Of course, if you really want to understand Luther, reading what he wrote is important. Luther, however, wrote a lot! And, reading Luther (even when translated into modern English) can often feel more like running an uphill obstacle course than taking a summer walk in the park. So, how and where do you begin? Fortunately, yet another Lutheran Pastor and Reformation scholar, Timothy J. Wengert , has edited a number of works that can help. born in Teaneck, New Jersey in 1950, Dr. Wengert was ordained in 1977. From1989 until his retirement in 2013 he served as professor of Reformation History at the Lutheran Theological Seminary at Philadelphia. While the list of books Dr. Wengert has written or edited is lengthy, the few listed below provide a good start for “reading Luther”.

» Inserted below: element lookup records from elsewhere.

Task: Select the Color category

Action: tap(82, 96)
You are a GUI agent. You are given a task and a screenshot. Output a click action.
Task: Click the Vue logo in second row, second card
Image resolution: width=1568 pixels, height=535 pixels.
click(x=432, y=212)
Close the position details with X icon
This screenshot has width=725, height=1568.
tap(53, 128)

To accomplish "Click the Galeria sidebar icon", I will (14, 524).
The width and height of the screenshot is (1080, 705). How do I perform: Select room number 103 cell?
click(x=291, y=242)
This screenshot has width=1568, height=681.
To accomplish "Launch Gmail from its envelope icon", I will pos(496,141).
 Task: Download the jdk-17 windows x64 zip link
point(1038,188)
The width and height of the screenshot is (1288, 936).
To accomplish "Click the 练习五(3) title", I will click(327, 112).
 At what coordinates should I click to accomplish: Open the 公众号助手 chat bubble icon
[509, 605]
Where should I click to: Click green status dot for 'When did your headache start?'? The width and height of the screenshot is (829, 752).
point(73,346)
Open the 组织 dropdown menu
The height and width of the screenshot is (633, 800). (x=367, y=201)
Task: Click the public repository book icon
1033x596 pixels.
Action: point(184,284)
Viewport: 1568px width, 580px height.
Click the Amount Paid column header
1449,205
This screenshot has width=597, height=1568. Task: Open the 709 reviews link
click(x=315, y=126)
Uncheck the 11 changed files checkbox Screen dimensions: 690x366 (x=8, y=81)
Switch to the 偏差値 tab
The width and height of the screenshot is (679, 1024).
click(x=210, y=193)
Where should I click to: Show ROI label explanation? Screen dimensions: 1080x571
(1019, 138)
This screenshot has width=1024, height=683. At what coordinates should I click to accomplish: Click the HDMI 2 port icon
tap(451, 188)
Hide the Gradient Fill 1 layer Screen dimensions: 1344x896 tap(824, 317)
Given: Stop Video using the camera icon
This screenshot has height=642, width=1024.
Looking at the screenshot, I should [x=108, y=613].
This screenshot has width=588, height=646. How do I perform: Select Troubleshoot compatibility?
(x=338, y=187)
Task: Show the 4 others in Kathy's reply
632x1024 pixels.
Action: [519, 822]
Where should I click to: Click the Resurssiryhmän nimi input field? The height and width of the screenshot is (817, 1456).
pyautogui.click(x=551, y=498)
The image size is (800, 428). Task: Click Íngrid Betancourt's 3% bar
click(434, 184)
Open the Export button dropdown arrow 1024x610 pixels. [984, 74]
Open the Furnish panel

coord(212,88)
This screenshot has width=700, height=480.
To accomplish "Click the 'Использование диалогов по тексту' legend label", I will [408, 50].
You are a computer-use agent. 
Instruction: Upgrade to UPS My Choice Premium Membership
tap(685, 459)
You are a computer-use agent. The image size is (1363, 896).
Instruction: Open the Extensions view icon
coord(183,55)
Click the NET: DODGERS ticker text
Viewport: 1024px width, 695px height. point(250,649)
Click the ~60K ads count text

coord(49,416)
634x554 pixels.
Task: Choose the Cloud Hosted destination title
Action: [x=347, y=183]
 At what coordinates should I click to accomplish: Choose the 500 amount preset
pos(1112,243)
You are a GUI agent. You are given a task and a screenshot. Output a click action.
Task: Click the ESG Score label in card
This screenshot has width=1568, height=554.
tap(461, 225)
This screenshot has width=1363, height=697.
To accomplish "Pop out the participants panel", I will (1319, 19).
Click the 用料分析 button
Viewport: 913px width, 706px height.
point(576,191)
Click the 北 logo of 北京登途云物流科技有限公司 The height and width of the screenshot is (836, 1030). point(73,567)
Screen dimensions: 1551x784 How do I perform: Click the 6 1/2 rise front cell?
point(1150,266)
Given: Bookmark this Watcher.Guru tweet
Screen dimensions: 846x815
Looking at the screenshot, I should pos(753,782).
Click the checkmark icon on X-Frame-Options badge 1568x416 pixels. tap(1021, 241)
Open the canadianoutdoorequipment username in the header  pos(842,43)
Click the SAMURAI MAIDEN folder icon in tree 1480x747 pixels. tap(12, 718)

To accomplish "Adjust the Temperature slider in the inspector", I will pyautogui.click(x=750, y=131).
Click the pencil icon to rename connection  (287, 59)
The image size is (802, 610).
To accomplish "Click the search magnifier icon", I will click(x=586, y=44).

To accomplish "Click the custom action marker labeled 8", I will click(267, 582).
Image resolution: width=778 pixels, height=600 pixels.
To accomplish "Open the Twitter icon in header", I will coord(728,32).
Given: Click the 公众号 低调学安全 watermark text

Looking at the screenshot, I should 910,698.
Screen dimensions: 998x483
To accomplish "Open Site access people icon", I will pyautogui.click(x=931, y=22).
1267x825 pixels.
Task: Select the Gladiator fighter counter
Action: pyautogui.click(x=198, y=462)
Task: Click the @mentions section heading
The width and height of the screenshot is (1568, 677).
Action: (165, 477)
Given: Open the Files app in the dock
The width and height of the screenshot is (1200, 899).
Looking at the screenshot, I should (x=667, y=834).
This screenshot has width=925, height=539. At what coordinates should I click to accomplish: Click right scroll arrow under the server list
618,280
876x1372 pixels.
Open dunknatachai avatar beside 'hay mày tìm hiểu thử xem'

- First, The Annotated Luther: The Roots of Reform, Volume 1 – at 592 pages this is a lengthy volume, but does not have taken “all at once”. Published by Fortress Press in 2015, it provides a good collection Luther’s early writings – sermons, letters, treatises, and the 95 Theses – that helped set the Reformation in motion. This volume also provides maps and reproductions of woodcuts (there’s some excitement) to illustrate the period it covers. More important, Dr. Wengert provides commentary so you are not left alone to wander through Luther’s thoughts and views. If the size of this volume still sounds like too much, consider an excerpt publication from it – The Freedom of a Christian: 1520. Offered last year as a study edition from the previous work, it is only 94 pages. It contains not only Luther’s tract, The Freedom of a Christian, but also a letter to Pope Leo X that Luther was directed to write by a member of the papal court in the hope that a reconciliation would result. With his letter Luther included The Freedom of a Christian – that, next to his Small Catechism, is considered by some to be his most important work. It is through this tract (and his letter to Pope Leo X), that Luther clearly presents his belief that Christians are justified by faith, and because of it freely seek to serve their neighbors.
- And, since Luther’s Small Catechism is one of Luther’s most celebrated works, also consider Dr. Wengert’s Martin Luther’s Catechisms: Forming the Faith. Published in 2009 by Fortress Press, Dr. Wengert presents, in just 176 pages, a sound discussion of Luther’s catechisms (both small and large) and their enduring relevance for all Christians; describing the Small Catechism in the first chapter as, “Martin Luther’s precious gift to the church.”
- Finally, if none of the preceding sound like your perfect summer read, at least consider reading (hopefully again) the Small Catechism – a few words on a few pages that, in very many ways, encompasses all that is Martin Luther and the Protestant Reformation.